Diversification Opportunities for Wuhan Hvsen and Shenzhen
0.57 | Correlation Coefficient |
Very weak diversification
The 3 months correlation between Wuhan and Shenzhen is 0.57. Overlapping area represents the amount of risk that can be diversified away by holding Wuhan Hvsen Biotechnology and Shenzhen AV Display Co in the same portfolio, assuming nothing else is changed. The correlation between historical prices or returns on Shenzhen AV Display and Wuhan Hvsen is a relative statistical measure of the degree to which these equity instruments tend to move together. The correlation coefficient measures the extent to which returns on Wuhan Hvsen Biotechnology are associated (or correlated) with Shenzhen. Values of the correlation coefficient range from -1 to +1, where. The correlation of zero (0) is possible when the price movement of Shenzhen AV Display has no effect on the direction of Wuhan Hvsen i.e., Wuhan Hvsen and Shenzhen go up and down completely randomly.
Pair Corralation between Wuhan Hvsen and Shenzhen
Assuming the 90 days trading horizon Wuhan Hvsen Biotechnology is expected to under-perform the Shenzhen.
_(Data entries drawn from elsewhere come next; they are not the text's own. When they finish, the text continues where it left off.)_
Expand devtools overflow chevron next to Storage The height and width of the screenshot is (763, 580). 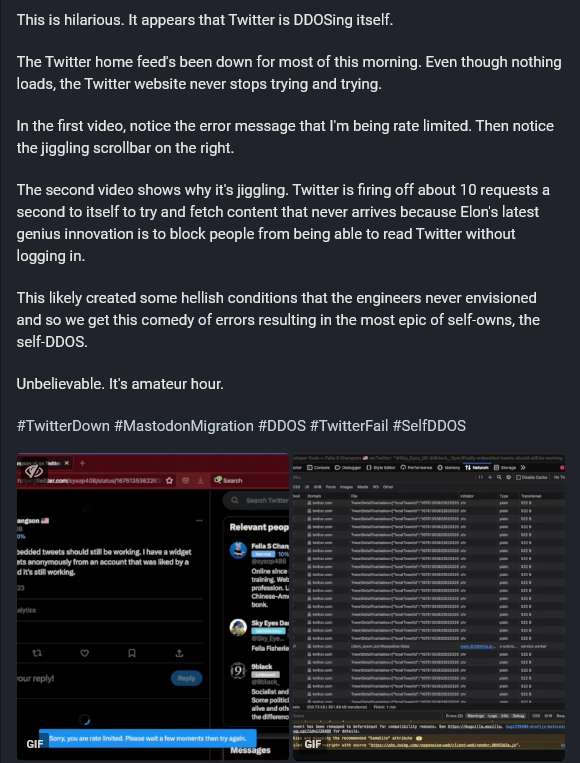[x=523, y=467]
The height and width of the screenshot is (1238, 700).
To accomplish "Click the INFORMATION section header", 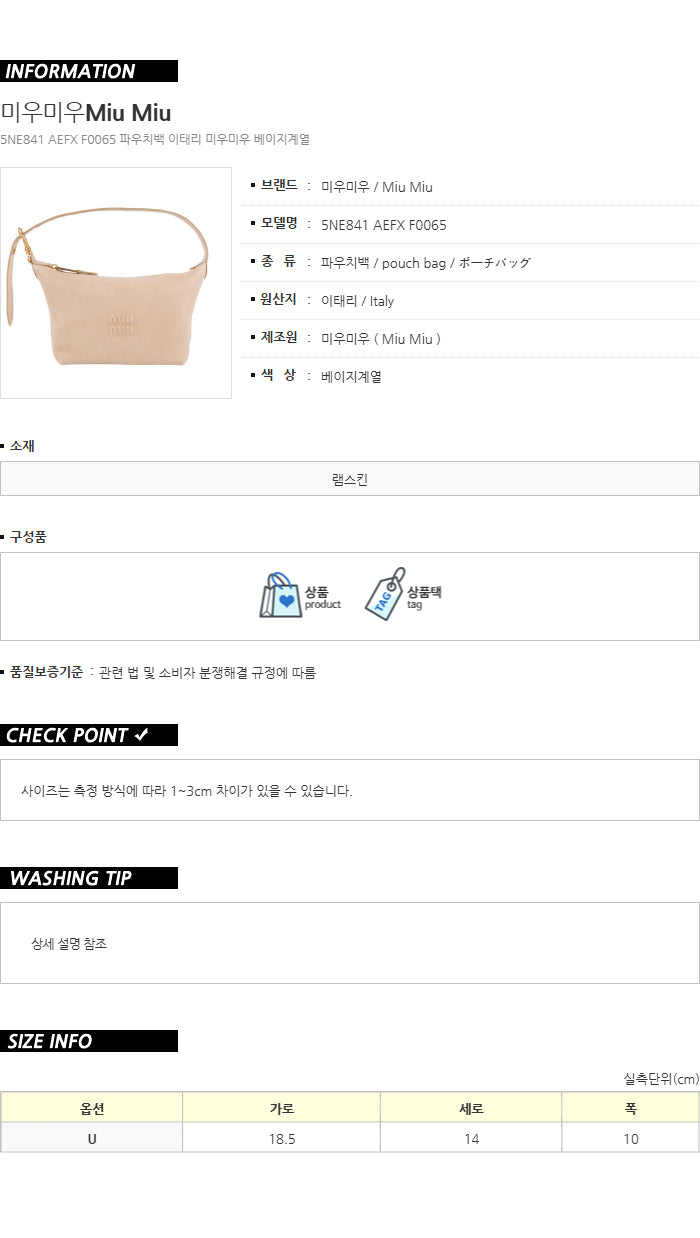I will click(89, 71).
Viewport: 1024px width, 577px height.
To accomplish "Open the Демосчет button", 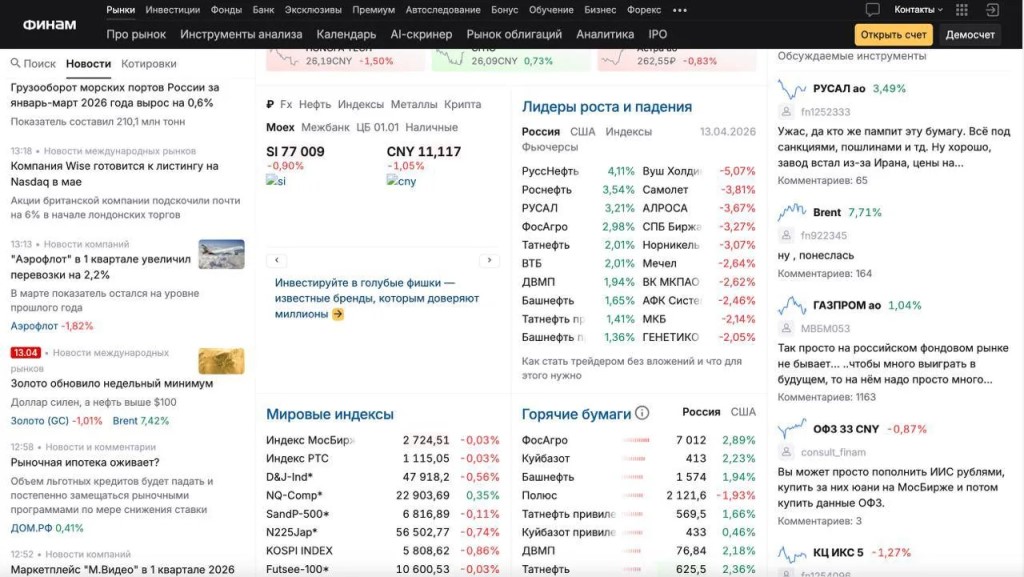I will 970,35.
But the stock apears to be less risky and, when comparing its historical volatility, Wuhan Hvsen Biotechnology is 1.13 times less risky than Shenzhen. The stock trades about -0.02 of its potential returns per unit of risk. The Shenzhen AV Display Co is currently generating about -0.01 of returns per unit of risk over similar time horizon. If you would invest 3,254 in Shenzhen AV Display Co on October 22, 2024 and sell it today you would lose (182.00) from holding Shenzhen AV Display Co or give up 5.59% of portfolio value over 90 days.
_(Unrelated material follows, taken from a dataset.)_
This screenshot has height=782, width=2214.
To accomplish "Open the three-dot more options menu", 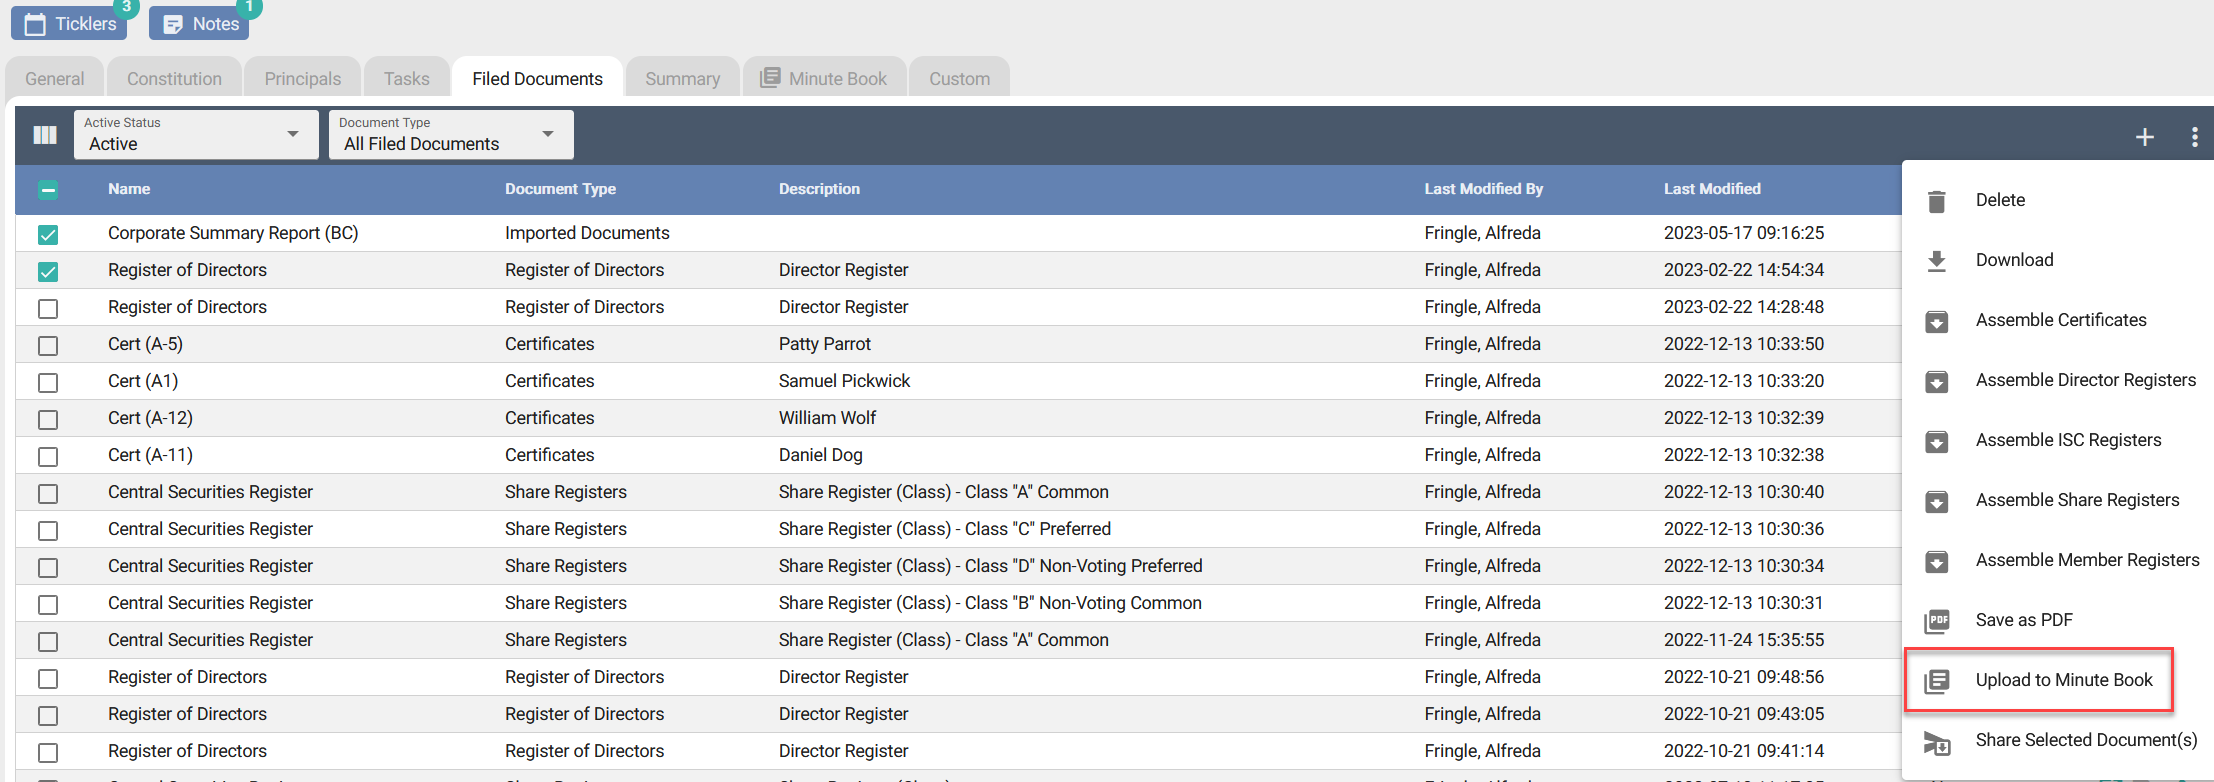I will (x=2194, y=137).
Time Period | 3 Months [change] |
Direction | Moves Together |
Strength | Weak |
Accuracy | 100.0% |
Values | Daily Returns |
Wuhan Hvsen Biotechnology vs. Shenzhen AV Display Co
Performance |
Timeline |
Wuhan Hvsen Biotechnology |
Shenzhen AV Display |
Wuhan Hvsen and Shenzhen Volatility Contrast
Predicted Return Density |
Returns |
Pair Trading with Wuhan Hvsen and Shenzhen
The main advantage of trading using opposite Wuhan Hvsen and Shenzhen positions is that it hedges away some unsystematic risk. Because of two separate transactions, even if Wuhan Hvsen position performs unexpectedly, Shenzhen can make up some of the losses. Pair trading also minimizes risk from directional movements in the market. For example, if an entire industry or sector drops because of unexpected headlines, the short position in Shenzhen will offset losses from the drop in Shenzhen's long position.Wuhan Hvsen vs. Tongxing Environmental Protection | Wuhan Hvsen vs. Namchow Food Group | Wuhan Hvsen vs. JuneYao Dairy Co | Wuhan Hvsen vs. Bus Online Co |
Shenzhen vs. China Sports Industry | Shenzhen vs. Dazhong Transportation Group | Shenzhen vs. Shuhua Sports Co | Shenzhen vs. Bank of Communications |
Check out your portfolio center.Note that this page's information should be used as a complementary analysis to find the right mix of equity instruments to add to your existing portfolios or create a brand new portfolio. You can also try the Portfolio Anywhere module to track or share privately all of your investments from the convenience of any device.